Starting point is 00:35:43 Not the architect. Not the architect. Okay. Let's move on to Philip Johnson. Okay. Not the architect. Not the architect. If Hollywood movies are to be believed, they would suggest that it's possible to land on a massive asteroid as an Armageddon. How big would the asteroid have to be before, in theory, you could land on it and walk its surface?
Starting point is 00:35:55 Okay. So asteroids have very low gravity. And so, no, you can't. You weigh a few ounces on these asteroids, maybe a pound. Okay. Right? So that's not realistic to walk. Any muscular motion, you practically go into orbit.

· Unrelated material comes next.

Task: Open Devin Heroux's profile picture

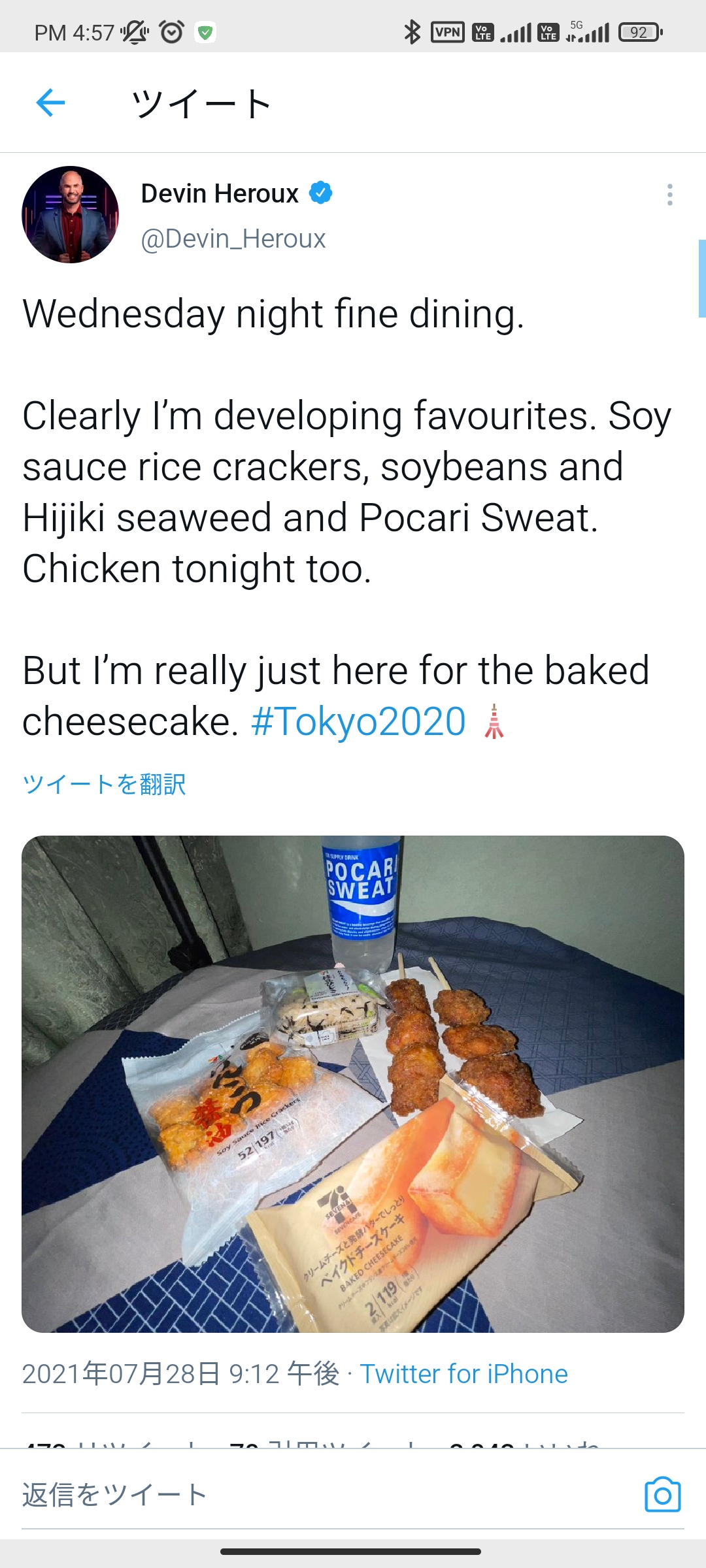Action: (71, 215)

Starting point is 00:36:08 You're just going to fly off. You just fly off. So you really need grapple hooks or some sticky bottom shoes to make this happen. So they're all low. All the gravity is low. So you just, everything has to be rethought. You're not going to be depending on gravity. You're not going to be traveling.
Starting point is 00:36:21 You're not taking a trip on the asteroid. You're not just strolling, taking a walk in the park. Andrew Geffner wants to know, would you rather be a pirate or a ninja? Oh, well, a pirate among the asteroids, because then you could take everybody's resources that they took. Yeah. But the best would be to be both, a pirate and a ninja. Then you could like, arg, and then kick their butt.
Starting point is 00:36:43 You know what I mean? Ninja pirate gets my vote. One question left. What do you got? Okay, this is Victor Ruelas. Marijuana, THC. Is it possible
Starting point is 00:36:51 to have a planet made of THC and therefore an asteroid made of THC? I don't think so. But if there were such a planet and the people on it,
Starting point is 00:37:02 they would still be talking about building their space program. Sure. THC, tetrahydrocannabinol. Oh, that's great. We've got to call it in to this Star Talk. What am I?
Starting point is 00:37:16 What's this show called? Star Talk Lightning Round. Chuck Nice, great to have you on the show. Always a pleasure. Brought to you in part by the National Science Foundation. This is Neil deGrasse Tyson, as always, bidding you to keep looking up.